John Ciampaglia by Sprott Asset Management warns of turbulent times for the markets – tariffs and geopolitical uncertainties could drive the gold price to new heights. That is behind it.

• Expert sure: tariffs and uncertainties drive the gold price
• Central banks and investors buy more gold
• Gold as a safe harbor

Advertising

Oil, gold, act all raw materials with levers (up to 20) via CFD (already from € 100)

Participate in price fluctuations in oil, gold and other raw materials with levers and small spreads! With a lever with the effect of 2,000 euros, you can act with only 100 euros.

Plus500: Please note the information5 To this advertising.

According to John Ciampaglia, CEO of Sprott Asset Management, potential tariffs could trigger considerable market turbulence on gold, silver, uranium and copper and drive up the prices. Also the changing global Monetary policy play a crucial role in this. Gold – traditionally regarded as a safe haven in times of crisis – is now increasingly prompting investors to invest in the precious metal, according to Ciampaglia.

Expert sees new tariffs as a gold price driver

As part of an interview with the Goldgesellschaft Kitco at the BMO Global Metals, Mining & Critical Minerals Conference 2025, Ciampaglia said that the USA was particularly affected as a net importer of these metals. He warned of the effects of new tariffs on pricing and asked the question: “If you occupy these things with tariffs, how will this affect pricing? Will we see split prices?” There are already price differences for uranium and copper between the USA and other markets, which leads to arbitrary businesses.

In addition to the trading tariffs, according to Ciampaglia, further factors are driving up the gold price. The uncertainty in global monetary policy and the continuing purchases of the central banks lead to an increased interest in physical gold. In an interview with Kitco, the expert emphasized that central banks “gold from the United States and Great Britain back to their own central banks”. This is a sign that gold “claims its role as a monetary metal”.

Western investors return: no end of the Goldrally in sight?

While western investors have shown little interest in gold in recent years, this would have changed. Western investors are now “net buyers of gold through ETFs,” emphasized Ciampaglia. This could further accelerate the price increase.

The discussion about the US gold reserves in Fort Knox and a possible return to the gold standard also continues.
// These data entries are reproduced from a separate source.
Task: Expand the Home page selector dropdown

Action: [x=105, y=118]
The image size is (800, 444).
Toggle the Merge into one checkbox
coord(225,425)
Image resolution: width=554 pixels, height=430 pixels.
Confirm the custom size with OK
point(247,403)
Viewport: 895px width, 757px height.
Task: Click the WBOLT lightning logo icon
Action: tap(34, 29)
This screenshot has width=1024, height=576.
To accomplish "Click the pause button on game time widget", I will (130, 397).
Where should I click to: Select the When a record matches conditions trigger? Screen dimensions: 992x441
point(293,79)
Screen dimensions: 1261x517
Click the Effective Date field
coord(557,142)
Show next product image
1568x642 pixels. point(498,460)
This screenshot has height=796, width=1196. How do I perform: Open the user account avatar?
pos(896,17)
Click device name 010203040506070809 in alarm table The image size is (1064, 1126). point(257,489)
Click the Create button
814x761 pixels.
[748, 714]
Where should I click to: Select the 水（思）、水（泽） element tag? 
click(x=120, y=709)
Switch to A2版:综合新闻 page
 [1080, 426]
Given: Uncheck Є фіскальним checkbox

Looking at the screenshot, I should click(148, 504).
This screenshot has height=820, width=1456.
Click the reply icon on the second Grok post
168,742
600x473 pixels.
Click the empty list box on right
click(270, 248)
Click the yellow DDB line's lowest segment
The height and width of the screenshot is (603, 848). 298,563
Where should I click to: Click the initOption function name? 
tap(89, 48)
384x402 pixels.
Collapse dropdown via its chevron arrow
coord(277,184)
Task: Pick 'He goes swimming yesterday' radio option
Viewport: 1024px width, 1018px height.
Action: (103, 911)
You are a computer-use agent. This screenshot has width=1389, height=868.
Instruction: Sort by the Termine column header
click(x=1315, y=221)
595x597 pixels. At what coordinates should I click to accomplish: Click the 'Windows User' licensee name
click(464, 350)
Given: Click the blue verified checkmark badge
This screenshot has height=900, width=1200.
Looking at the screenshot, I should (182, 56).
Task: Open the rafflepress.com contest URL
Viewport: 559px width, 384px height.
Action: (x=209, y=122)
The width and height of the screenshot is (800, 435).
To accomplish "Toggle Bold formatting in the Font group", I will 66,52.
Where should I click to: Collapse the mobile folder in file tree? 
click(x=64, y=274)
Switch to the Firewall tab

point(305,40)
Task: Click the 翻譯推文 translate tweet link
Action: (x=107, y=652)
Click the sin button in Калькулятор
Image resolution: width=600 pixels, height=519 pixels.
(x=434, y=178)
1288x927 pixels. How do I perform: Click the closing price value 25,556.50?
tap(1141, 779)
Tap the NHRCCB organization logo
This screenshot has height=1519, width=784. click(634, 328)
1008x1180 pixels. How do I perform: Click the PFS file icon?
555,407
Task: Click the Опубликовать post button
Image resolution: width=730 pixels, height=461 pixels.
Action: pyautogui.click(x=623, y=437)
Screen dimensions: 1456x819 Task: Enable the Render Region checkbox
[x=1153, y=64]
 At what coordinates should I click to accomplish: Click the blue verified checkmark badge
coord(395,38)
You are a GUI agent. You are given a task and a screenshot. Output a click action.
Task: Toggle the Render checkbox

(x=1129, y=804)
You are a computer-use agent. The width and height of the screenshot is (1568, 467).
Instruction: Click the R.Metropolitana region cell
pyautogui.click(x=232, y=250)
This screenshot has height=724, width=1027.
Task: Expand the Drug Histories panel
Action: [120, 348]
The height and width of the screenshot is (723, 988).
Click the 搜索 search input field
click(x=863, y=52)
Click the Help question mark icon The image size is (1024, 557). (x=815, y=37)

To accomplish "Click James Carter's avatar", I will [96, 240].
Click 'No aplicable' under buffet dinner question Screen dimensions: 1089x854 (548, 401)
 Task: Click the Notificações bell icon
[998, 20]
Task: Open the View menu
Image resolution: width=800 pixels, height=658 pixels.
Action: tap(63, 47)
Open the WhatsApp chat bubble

However, Ciampaglia asked a more crucial question: “Who actually owns the property rights on this gold?” There are uncertainties about how much of it has already been awarded, exchanged or pledged.

Gold price at a record level

Despite the uncertainties, the price increase of gold remains clear. “He doesn’t seem to want to slow down,” said Ciampaglia. However, rising metal prices meet hesitant investors who still feel the effects of past cycles. Nevertheless, Ciampaglia sees positive developments in the industry: improved cost control and better performance of some mining companies could in future let capital flow back in gold shares.

Editor finance.net

This text serves exclusively for information purposes and does not represent an investment recommendation. Finance.net GmbH excludes any regress entitlements.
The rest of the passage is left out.